术语“基因型”是个体(或个体组)在一个或多个基因座上的基因组成,它与可观察到的性状(表型)形成对照。基因型由一个或多个已知基因座的等位基因限定,个体已经从其亲本中继承所述基因座。术语基因型可被用于指个体在单个基因座上的基因组成,在多个基因座上的基因组成,或者更一般的,术语基因型可被用于指个体在其基因组中的所有基因的基因组成。
“种质”指个体(例如植株)、一组个体(例如植株品系、品种或家族)、或来源于品系、品种、物种或培养物的克隆的或从其中得到的遗传物质。种质可为生物或细胞的部分,或者可从生物或细胞中分离得到。种质通常提供遗传物质与特异性分子构成,该分子构成提供生物或细胞培养物的一些或全部遗传性状的物理基础。如本文所用,种质包括可从中生长出新植株的细胞、种子或组织,或者植株部分如叶、茎、花粉、或细胞,它们能够被培养成整个植株。
“标记”是用作参考点的核苷酸序列或其编码产物(例如蛋白)。对于用于检测重组的标记,它们需要在被监测的种群内检测差异或多态性。

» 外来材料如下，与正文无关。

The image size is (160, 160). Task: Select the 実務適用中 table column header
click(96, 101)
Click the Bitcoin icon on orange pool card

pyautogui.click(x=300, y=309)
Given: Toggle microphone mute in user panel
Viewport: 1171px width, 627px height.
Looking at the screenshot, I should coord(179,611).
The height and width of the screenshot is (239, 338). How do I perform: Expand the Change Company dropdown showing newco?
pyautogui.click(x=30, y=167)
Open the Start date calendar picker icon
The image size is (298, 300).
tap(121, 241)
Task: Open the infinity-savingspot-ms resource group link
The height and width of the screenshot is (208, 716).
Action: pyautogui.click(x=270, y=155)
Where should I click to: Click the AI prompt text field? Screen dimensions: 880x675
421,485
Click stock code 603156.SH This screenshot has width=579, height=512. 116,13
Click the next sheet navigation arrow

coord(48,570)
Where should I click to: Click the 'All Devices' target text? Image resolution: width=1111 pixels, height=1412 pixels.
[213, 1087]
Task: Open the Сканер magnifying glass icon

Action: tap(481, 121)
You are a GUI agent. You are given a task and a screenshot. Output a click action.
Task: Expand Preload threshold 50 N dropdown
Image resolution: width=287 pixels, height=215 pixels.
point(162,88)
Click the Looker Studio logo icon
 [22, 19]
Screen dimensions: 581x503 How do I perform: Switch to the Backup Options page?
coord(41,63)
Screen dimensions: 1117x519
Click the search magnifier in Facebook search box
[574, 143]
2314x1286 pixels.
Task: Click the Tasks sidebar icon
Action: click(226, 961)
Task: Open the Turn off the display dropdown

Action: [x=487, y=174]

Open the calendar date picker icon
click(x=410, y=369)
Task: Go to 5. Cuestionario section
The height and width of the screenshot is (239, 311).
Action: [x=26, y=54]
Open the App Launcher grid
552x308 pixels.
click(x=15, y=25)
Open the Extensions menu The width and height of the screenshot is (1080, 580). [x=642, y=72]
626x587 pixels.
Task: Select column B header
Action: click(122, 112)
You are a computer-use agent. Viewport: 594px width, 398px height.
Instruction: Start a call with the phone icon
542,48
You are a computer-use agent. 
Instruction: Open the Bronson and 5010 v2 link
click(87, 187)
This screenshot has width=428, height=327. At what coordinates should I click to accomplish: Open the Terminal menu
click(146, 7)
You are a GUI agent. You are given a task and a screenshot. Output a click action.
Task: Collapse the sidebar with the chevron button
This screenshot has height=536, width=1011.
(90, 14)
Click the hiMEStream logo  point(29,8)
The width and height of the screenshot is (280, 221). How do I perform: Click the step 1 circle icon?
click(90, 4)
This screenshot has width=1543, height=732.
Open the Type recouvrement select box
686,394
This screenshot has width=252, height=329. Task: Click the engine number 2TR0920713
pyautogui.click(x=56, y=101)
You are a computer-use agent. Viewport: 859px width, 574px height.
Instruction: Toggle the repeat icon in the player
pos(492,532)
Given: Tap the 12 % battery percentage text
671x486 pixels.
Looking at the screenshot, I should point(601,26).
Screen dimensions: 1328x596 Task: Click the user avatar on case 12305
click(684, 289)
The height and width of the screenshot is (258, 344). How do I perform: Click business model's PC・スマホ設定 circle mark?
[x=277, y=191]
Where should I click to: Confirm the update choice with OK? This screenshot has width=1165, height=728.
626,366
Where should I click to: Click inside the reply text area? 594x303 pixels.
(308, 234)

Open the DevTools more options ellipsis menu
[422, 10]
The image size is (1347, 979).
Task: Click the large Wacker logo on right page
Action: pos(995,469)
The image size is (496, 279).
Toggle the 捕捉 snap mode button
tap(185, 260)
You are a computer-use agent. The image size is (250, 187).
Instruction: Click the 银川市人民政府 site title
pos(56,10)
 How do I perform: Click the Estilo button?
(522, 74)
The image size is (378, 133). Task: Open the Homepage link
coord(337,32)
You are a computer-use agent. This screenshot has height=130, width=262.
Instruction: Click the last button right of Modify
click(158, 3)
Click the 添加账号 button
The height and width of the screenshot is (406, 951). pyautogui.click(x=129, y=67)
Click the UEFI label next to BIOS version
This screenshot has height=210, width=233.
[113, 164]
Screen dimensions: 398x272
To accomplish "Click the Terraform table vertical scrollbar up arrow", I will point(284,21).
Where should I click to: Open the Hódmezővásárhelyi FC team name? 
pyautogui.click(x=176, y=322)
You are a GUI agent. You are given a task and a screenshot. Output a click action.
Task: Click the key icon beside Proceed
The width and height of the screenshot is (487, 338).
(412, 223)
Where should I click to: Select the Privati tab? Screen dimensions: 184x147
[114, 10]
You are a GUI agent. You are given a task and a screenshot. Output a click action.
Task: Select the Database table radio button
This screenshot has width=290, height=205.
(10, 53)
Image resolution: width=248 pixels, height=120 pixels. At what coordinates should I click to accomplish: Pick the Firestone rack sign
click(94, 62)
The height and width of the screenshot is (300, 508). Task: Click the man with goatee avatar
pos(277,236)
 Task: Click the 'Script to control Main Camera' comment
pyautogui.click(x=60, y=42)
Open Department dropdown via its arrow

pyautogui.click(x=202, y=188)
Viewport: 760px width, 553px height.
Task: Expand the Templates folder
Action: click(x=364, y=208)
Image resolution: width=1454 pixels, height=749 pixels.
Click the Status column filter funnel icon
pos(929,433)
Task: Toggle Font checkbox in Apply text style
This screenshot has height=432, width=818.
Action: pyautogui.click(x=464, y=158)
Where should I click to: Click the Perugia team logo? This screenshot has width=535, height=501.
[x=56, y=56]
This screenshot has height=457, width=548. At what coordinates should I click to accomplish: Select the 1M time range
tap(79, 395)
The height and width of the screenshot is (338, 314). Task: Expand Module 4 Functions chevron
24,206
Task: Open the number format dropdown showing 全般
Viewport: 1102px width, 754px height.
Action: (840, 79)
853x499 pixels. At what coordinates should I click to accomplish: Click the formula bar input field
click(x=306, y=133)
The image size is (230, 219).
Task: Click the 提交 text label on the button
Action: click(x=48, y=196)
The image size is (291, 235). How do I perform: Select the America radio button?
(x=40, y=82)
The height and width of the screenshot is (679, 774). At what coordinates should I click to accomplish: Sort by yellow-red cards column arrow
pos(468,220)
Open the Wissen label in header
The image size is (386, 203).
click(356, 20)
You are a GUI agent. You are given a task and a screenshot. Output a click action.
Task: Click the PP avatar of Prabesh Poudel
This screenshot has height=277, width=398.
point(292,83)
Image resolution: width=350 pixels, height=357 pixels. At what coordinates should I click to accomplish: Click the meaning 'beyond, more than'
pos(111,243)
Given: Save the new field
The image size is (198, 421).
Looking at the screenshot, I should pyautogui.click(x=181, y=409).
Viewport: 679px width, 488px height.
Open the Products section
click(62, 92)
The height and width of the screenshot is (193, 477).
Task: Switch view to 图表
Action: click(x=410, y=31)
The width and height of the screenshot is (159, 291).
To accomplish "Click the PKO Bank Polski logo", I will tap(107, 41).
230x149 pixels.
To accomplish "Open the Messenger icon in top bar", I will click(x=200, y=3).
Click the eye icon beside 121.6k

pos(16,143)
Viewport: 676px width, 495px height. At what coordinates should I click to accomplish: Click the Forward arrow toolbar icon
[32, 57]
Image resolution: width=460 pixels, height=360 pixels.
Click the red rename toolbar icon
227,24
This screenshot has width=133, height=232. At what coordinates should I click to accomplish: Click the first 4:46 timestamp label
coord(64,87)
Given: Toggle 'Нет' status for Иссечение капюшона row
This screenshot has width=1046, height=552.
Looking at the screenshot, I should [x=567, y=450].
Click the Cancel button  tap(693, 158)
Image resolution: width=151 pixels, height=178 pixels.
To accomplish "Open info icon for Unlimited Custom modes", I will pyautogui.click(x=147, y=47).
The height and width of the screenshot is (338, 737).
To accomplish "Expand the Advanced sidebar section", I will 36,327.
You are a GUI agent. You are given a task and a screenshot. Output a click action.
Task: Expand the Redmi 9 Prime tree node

对于分子标记,这意味着DNA水平的差异是由于多核苷酸序列差异(例如SSR、RFLP、FLP和SNP)。基因组可变性可为任何一种起源,例如插入、缺失、复制、重复元件、点突变、重组事件或转座因子的存在和序列。分子标记可来源于基因组或表达的核酸(例如EST),并且也可指用作探针或引物对的核酸,所述引物对能够通过使用基于PCR的方法扩增序列片段。
对应于种群成员之间的遗传多态性的标记能够通过本领域已建立的方法进行检测。这些方法包括例如DNA测序、基于PCR的序列特异性扩增方法、限制性片段长度多态性检测(RFLP)、同工酶标记检测、通过等位基因特异性杂交进行的多核苷酸多态性检测(ASH)、植株基因组的扩增可变序列检测、自主序列复制检测、简单重复序列检测(SSR)、单核苷酸多态性检测(SNP)或扩增片段长度多态性检测(AFLP)。已经建立的方法也已知用于检测表达序列标签(EST)和来源于EST序列的SSR标记以及随机扩增的多态性DNA(RAPD)。
“标记等位基因”或者“标记基因座的等位基因”可以指种群中位于标记基因座的多个多态性核苷酸序列的其中一个,它就标记基因座而言是多态的。
“标记探针”是可用于通过核酸杂交鉴定标记基因座存在与否的核酸序列或分子,例如与标记基因座序列互补的核酸分子探针。包含标记基因座的30个或更多邻接核苷酸(“所有或部分”标记基因座序列)的标记探针可用于核酸杂交。作为另一种选择,在某些方面分子探针指能够区别(即基因型)存在于标记基因座上的特定等位基因的任何类型的探针。
如上所述,当鉴定连锁基因座时,术语“分子标记”可用于指遗传标记,或其用作参照点的编码产物(例如蛋白质)。标记能够来源于基因组核苷酸序列或来源于表达的核苷酸序列(例如来源于剪接的RNA、cDNA等),或来源于编码的多肽。该术语也指与标记序列互补或两侧为标记序列的核酸序列,如用作探针或能够扩增标记序列的引物对的核酸。“分子标记探针”是可用于鉴定标记基因座存在与否的核酸序列或分子,例如与标记基因座序列互补的核酸探针。作为另一种选择,在某些方面分子探针指能够区别(即基因型)存在于标记基因座上的特定等位基因的任何类型的探针。当核酸在溶液中特异性杂交时,例如根据Watson-Crick碱基配对原则杂交,核酸是“互补的”。当位于插入缺失区域,例如本文所述的非共线区域时,本文所述的一些标记也称为杂交标记。这是因为,插入区域是关于无插入的植株的多态性。因此,标记仅需要指明插入缺失区域是否存在。任何合适的标记检测技术都可用于鉴定此类杂交标记,例如SNP技术。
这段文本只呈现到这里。